Prepared by: Lee Hudson Teslik
February 13, 2007


The United States is preparing to make the first revisions to its procedures for reviewing foreign investments since last year’s Dubai Ports World controversy stoked hot debate on the issue. The legislation (PDF), which was marked up by the House Financial Services Committee on February 13, aims to establish a 12-agency panel to oversee the Committee on Foreign Investments in the United States (CFIUS), the body charged with reviewing foreign investments in U.S. firms. The bill has received bipartisan support (AP) within the committee, though some business groups fear that a more complicated review process could scare off potential investors.

Political pressure to revise CFIUS’ review process mounted after the February 2006 Dubai Ports World controversy. Dubai Ports World, a multi-industry conglomerate owned by the United Arab Emirates, sparked U.S. fears when it purchased a British shipping company, P&O, which operated terminals at several major U.S. ports. CFIUS approved the deal, but media exposure aroused congressional concern that the United States was leasing out sensitive infrastructure to an Arab state. The controversy wasn’t quelled until Dubai Ports World agreed to divest P&O’s American holdings, when the Senate dropped sweeping legislation proposing to block the purchase and broaden CFIUS’s review procedures.
-=-=-=-=-
» EXERCISE TASKS
1 – In the foreign investment article, rewrite the paragraph beginning "Political pressure to revise" as a shorter paragraph that keeps its main facts.
2 – According to the foreign investment article, how many agencies would make up the panel that the legislation would establish to oversee CFIUS?
3 – Which U.S. government bodies are named in the foreign investment article? List all of them.
-=-=-=-=-
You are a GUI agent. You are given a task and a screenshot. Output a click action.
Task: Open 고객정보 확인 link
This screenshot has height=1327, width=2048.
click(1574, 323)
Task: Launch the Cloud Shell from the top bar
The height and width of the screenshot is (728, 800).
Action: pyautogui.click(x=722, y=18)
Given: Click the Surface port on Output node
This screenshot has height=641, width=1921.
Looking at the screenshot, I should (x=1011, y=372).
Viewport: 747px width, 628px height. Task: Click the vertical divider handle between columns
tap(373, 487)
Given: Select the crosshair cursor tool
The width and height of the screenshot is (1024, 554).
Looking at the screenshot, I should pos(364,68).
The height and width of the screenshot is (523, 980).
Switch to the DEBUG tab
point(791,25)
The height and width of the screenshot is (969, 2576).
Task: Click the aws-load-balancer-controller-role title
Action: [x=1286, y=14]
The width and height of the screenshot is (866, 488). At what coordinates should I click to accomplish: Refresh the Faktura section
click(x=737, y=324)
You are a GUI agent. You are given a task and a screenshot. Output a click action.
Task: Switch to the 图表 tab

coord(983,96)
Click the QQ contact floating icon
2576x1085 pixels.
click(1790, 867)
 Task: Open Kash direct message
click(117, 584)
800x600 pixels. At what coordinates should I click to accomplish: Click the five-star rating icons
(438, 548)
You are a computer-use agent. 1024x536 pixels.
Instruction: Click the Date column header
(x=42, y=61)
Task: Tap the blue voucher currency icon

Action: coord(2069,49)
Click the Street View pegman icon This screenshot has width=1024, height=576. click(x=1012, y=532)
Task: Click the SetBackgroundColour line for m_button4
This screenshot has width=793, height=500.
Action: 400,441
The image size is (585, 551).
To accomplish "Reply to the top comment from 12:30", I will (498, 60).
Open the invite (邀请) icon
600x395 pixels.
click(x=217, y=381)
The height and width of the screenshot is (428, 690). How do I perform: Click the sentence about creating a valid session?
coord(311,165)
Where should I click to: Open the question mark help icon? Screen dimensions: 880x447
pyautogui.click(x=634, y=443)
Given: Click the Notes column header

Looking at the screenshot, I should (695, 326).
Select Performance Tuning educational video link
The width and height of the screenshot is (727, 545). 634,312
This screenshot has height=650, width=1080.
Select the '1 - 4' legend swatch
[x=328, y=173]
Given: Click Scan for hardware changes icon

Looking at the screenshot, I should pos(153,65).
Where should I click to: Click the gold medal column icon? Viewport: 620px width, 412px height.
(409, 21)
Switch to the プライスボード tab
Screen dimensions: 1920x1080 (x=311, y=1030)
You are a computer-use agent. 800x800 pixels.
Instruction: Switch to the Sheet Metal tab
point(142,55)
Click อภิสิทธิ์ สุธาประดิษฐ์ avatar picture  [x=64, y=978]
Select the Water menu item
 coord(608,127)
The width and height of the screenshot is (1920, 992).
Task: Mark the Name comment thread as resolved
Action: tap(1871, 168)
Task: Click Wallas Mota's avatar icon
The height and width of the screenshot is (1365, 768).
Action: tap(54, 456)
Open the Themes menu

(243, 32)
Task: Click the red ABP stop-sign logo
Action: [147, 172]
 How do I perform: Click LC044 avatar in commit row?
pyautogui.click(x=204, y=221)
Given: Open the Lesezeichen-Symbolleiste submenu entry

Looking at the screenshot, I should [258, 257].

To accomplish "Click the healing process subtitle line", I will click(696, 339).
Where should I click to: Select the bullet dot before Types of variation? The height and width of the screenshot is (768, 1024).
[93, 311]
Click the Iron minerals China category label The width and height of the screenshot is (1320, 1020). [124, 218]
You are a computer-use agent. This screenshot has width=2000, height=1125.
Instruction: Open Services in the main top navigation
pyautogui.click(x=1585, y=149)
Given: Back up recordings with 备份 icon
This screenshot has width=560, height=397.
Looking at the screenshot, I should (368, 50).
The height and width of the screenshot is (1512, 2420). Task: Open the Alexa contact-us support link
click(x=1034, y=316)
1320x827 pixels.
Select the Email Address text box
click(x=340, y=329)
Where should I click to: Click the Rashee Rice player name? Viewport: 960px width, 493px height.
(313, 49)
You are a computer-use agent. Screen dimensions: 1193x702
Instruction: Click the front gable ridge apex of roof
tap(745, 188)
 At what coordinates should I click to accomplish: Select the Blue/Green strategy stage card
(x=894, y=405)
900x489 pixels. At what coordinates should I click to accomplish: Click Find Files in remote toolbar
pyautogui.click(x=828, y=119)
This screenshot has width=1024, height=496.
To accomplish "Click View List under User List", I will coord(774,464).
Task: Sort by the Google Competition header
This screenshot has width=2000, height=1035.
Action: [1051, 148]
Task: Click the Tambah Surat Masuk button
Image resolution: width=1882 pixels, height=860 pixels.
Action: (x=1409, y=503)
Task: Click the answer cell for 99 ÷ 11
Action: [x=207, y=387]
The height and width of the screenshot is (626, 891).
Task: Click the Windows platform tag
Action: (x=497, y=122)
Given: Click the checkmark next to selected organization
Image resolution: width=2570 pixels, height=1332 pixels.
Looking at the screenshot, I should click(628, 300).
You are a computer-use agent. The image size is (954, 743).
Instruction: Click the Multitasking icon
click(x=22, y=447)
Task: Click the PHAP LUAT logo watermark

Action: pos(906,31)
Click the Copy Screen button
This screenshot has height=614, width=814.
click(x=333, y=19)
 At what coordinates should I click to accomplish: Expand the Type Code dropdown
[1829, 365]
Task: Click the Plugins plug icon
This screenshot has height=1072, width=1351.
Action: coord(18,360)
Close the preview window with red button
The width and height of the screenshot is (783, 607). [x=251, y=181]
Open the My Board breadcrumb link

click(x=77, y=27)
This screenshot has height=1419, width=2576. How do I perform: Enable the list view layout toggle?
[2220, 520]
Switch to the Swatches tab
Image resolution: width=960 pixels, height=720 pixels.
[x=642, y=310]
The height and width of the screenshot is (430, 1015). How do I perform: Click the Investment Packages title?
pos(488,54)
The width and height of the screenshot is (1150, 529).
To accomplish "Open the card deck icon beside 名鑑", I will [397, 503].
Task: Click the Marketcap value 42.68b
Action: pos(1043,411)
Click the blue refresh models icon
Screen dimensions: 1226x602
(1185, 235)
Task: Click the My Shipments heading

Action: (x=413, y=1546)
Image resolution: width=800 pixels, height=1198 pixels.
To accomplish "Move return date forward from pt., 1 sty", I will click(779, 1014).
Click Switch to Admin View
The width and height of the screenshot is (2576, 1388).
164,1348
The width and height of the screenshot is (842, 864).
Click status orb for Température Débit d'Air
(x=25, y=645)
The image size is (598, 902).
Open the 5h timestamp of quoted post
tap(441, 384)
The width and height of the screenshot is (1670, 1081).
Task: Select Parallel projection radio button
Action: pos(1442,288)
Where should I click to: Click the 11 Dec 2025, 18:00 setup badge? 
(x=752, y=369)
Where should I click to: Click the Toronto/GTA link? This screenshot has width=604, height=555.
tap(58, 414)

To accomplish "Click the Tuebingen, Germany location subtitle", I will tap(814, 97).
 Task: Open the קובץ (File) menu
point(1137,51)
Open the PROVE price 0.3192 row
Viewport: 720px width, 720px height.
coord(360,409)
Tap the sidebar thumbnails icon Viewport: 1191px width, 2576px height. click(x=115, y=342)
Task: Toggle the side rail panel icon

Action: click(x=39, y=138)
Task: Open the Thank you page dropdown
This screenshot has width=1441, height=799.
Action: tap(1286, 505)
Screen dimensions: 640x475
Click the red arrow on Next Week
-=-=-=-=-
» ANSWER SET
1 – After the February 2006 Dubai Ports World controversy, pressure grew to revise how CFIUS reviews deals. Dubai Ports World, a conglomerate owned by the United Arab Emirates, bought the British shipping company P&O, which ran terminals at several major U.S. ports. CFIUS approved the deal, but media coverage raised congressional concern about leasing sensitive infrastructure to an Arab state. The dispute ended when Dubai Ports World agreed to divest P&O's American holdings. The Senate then dropped legislation that would have blocked the purchase and broadened CFIUS's review procedures.

2 – 12 agencies.

3 –
- House Financial Services Committee
- Committee on Foreign Investments in the United States (CFIUS)
- Senate